Health & Medical Respiratory Diseases

Anaphylactic Shock: Pathophysiology, Recognition, and Treatment

Anaphylactic Shock: Pathophysiology, Recognition, and Treatment

Abstract and Introduction

Abstract


Anaphylaxis is a systemic, type I hypersensitivity reaction that often has fatal consequences. Anaphylaxis has a variety of causes including foods, latex, drugs, and hymenoptera venom. Epinephrine given early is the most important intervention. Adjunctive treatments include fluid therapy, H1 and H2 histamine receptor antagonists, corticosteroids, and bronchodilators; however these do not substitute for epinephrine. Patients with a history of anaphylaxis should be educated about their condition, especially with respect to trigger avoidance and in the correct use of epinephrine autoinjector kits.
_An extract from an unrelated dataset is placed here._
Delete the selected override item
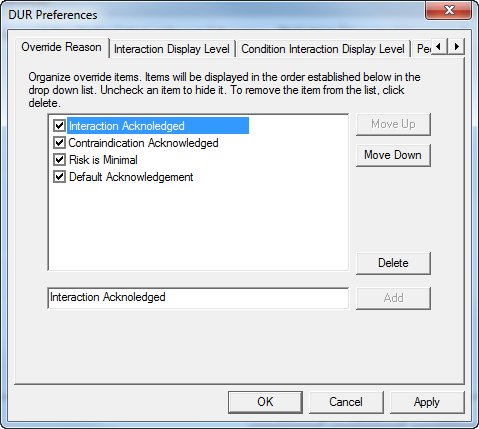The image size is (479, 429). (393, 263)
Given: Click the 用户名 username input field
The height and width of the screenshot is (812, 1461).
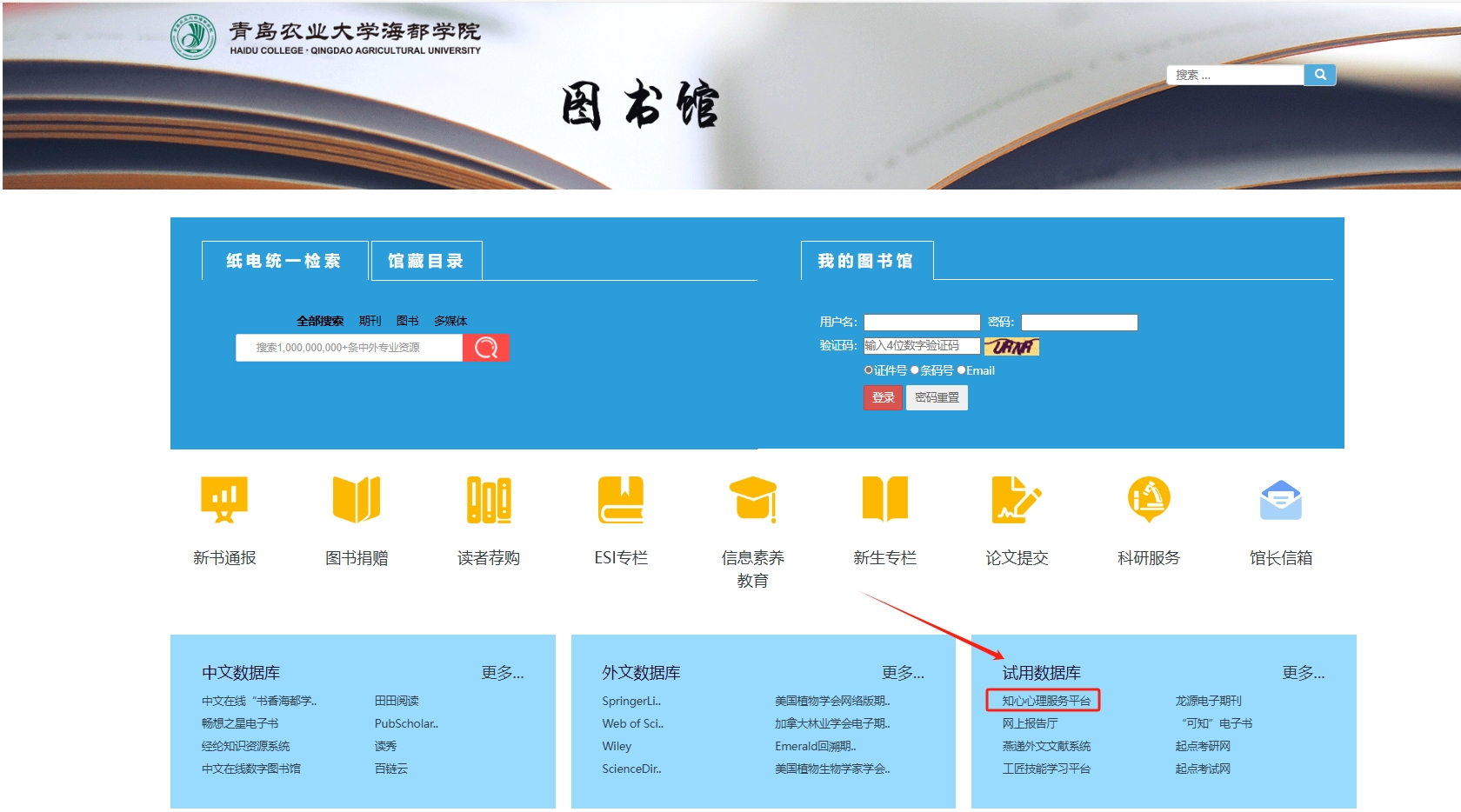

Such kits should be available to the sensitized patient at all times.

Introduction


Anaphylaxis is a systemic, type I hypersensitivity reaction that occurs in sensitized individuals resulting in mucocutaneous, cardiovascular, and respiratory manifestations and can often be life threatening. Anaphylaxis was first described in 1902 by Portier and Richet when they were attempting to produce tolerance in dogs to sea anemone venom. Richet coined the term aphylaxis (from the Greek a , against, -phylaxis protection) to differentiate it from the expected "prophylaxis" they hoped to achieve. The term aphylaxis was replaced with the term anaphylaxis shortly thereafter. Richet won the Nobel Prize in medicine or physiology in 1913 for his pioneering work.

Anaphylaxis occurs in persons of all ages and has many diverse causes, the most common of which are foods, drugs, latex, hymenoptera stings, and reactions to immunotherapy. Of note, a cause cannot be determined in up to one third of cases. Anaphylactoid reactions are identical to anaphylaxis in every way except the former are not mediated by immunoglobulin E (IgE). Common causes of anaphylactoid reactions include radiocontrast media, narcotic analgesics, and nonsteroidal antiinflammatory drugs.

Signs and symptoms can be divided into four categories: mucocutaneous, respiratory, cardiovascular, and gastrointestinal. Reactions that surpass mucocutaneous signs and symptoms are considered to be severe, and, unfortunately, mucocutaneous manifestations do not always occur prior to more serious manifestations. Mucocutaneous symptoms commonly consist of urticaria, angioedema, pruritis, and flushing. Common respiratory manifestations are dyspnea, throat tightness, stridor, wheezing, rhinorrhea, hoarseness, and cough. Cardiovascular signs and symptoms include hypotension, tachycardia, and syncope. Gastrointestinal manifestations include nausea, vomiting, abdominal cramps, and diarrhea.

First-line treatment of anaphylactic shock is epinephrine. Other adjuvant treatments are often also used; however, there is no substitute for prompt administration of epinephrine.

A century has passed since the discovery of anaphylaxis, and much knowledge has been added to our understanding of this syndrome. This article reviews the pathophysiology, recognition, and treatment of anaphylactic shock.